Wednesday, 9 January 2019: 11:00 AM
West 211A (Phoenix Convention Center - West and North Buildings)
Intense heating by wildfires can generate a deep, smoke-infused thunderstorm, known as pyrocumulonimbus (pyroCb). This extreme weather phenomenon can release a large quantity of smoke particles into the upper troposphere and lower stratosphere. The meteorology driving pyroCb occurrence, combined with increasingly active fire seasons, indicates that pyroCb are a significant and endemic summertime feature in several temperate regions worldwide. A single fire season in western North America can include more than 25 intense single or multi-updraft pyroCb events. Since 2000, several stratospheric aerosol layers, first thought to be of volcanic origin, have been reclassified as originating from pyroCb activity.
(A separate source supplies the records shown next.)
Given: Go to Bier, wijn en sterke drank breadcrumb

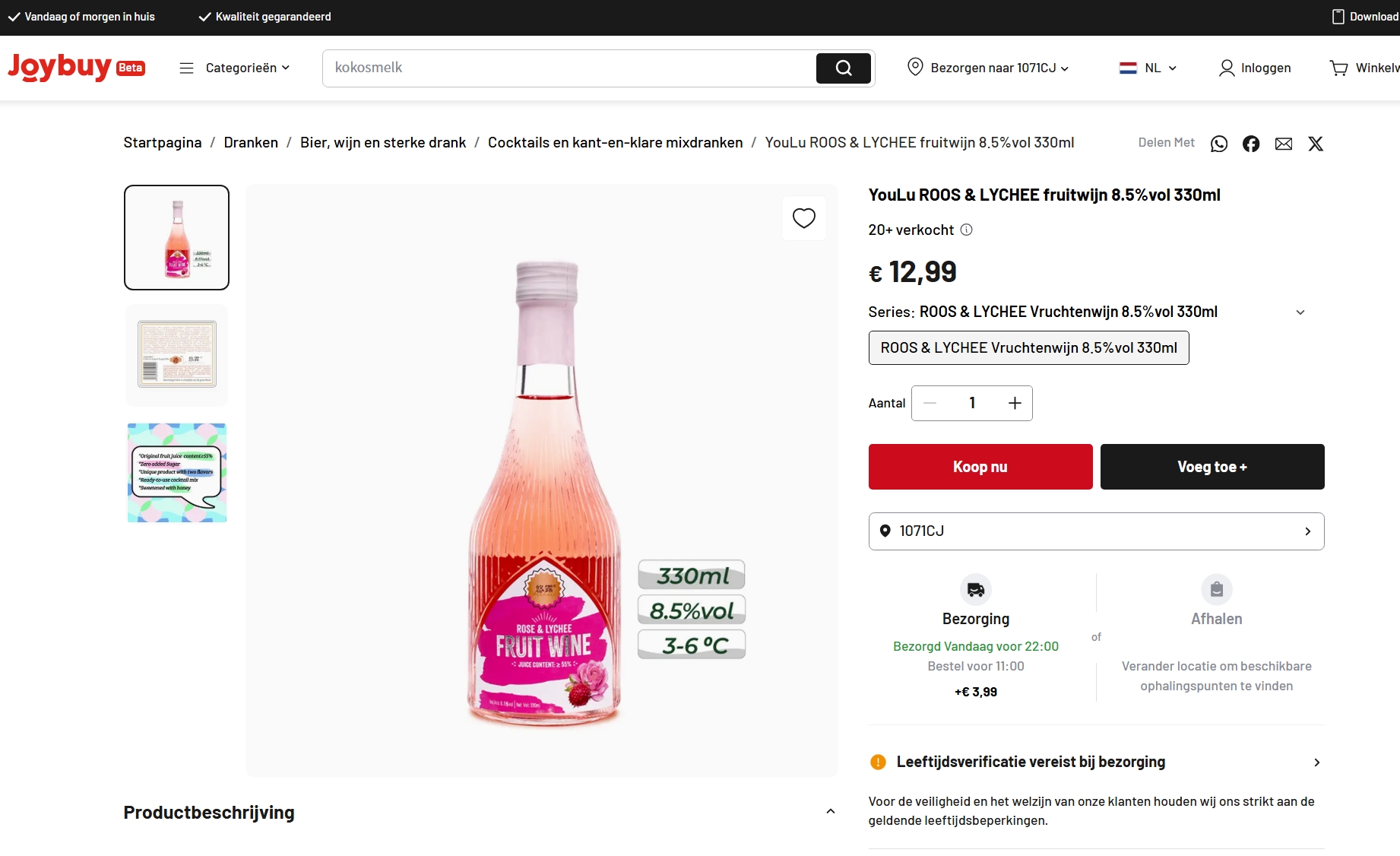Looking at the screenshot, I should 382,143.
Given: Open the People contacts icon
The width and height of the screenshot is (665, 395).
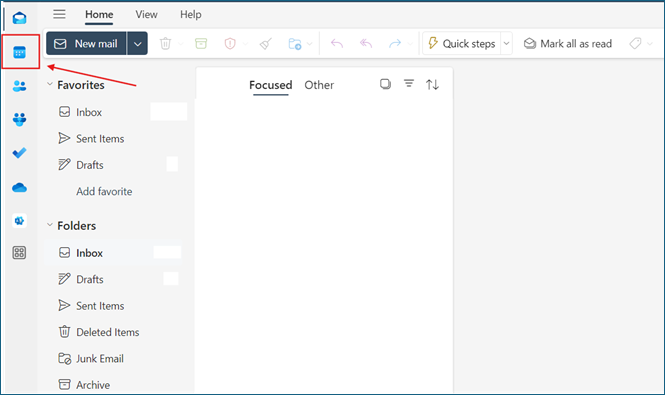Looking at the screenshot, I should [x=20, y=86].
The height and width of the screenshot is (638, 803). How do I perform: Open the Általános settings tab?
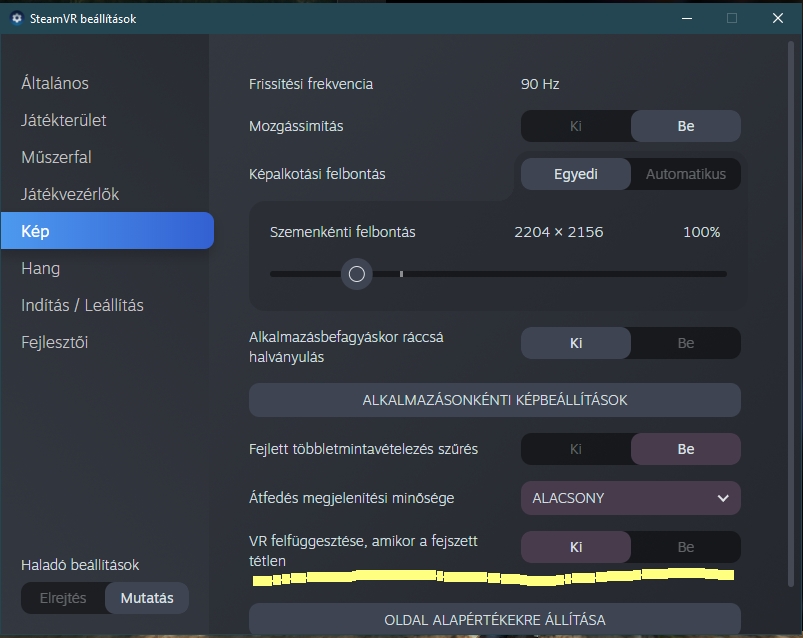tap(55, 83)
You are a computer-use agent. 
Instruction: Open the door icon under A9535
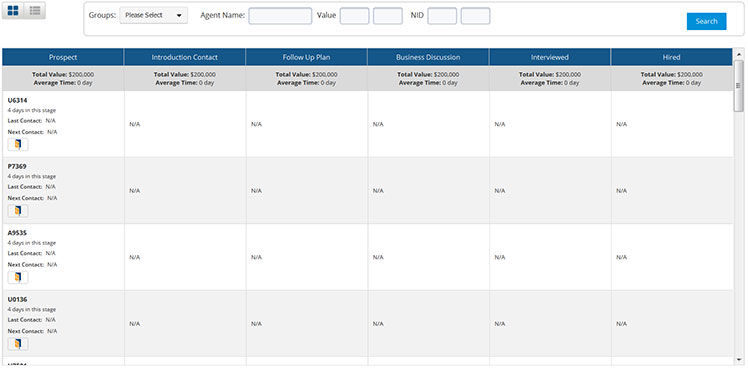[18, 277]

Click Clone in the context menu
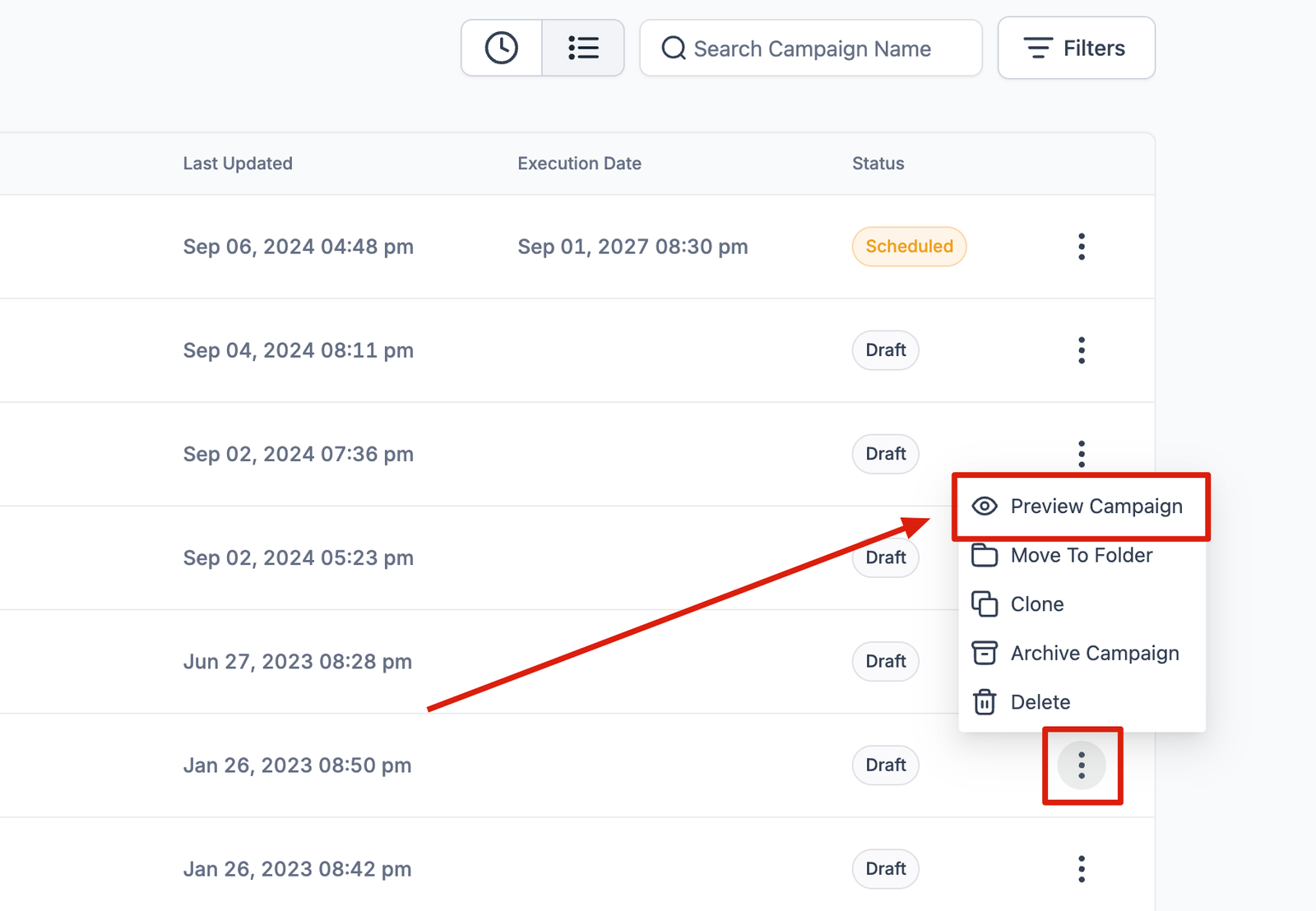click(x=1036, y=604)
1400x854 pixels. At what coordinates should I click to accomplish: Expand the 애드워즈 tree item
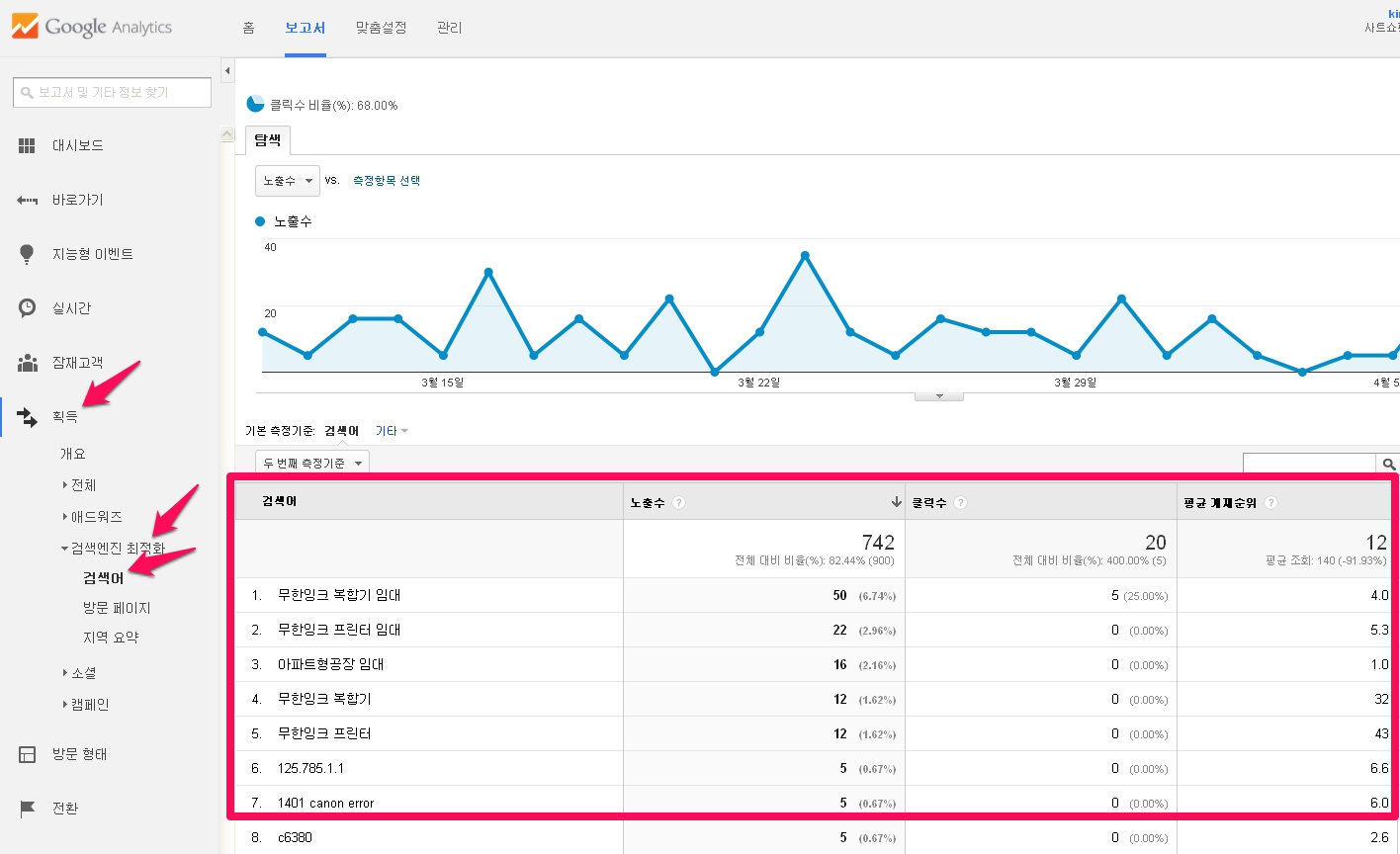pos(65,517)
To date, however, the impact of pyroCb on climate has never been systematically explored, and remains almost completely unquantified. Here we quantify the mass of smoke aerosol injected into the lower stratosphere from five near-simultaneous intense pyroCb observed in western North America on 12 August 2017. We find that the stratospheric aerosol mass injected by this extreme event was comparable to a moderate volcanic eruption, and at least an order of magnitude larger than previous benchmarks for extreme pyroCb activity. The resulting high-altitude smoke layer encircled the Northern Hemisphere over several months. Our results demonstrate that extreme pyroCb activity significantly influences the lower-stratosphere in a manner similar to infrequent volcanic intrusions. We anticipate that this study will establish a foundation for understanding the effects of pyroCb smoke on lower-stratospheric chemistry and dynamic circulation.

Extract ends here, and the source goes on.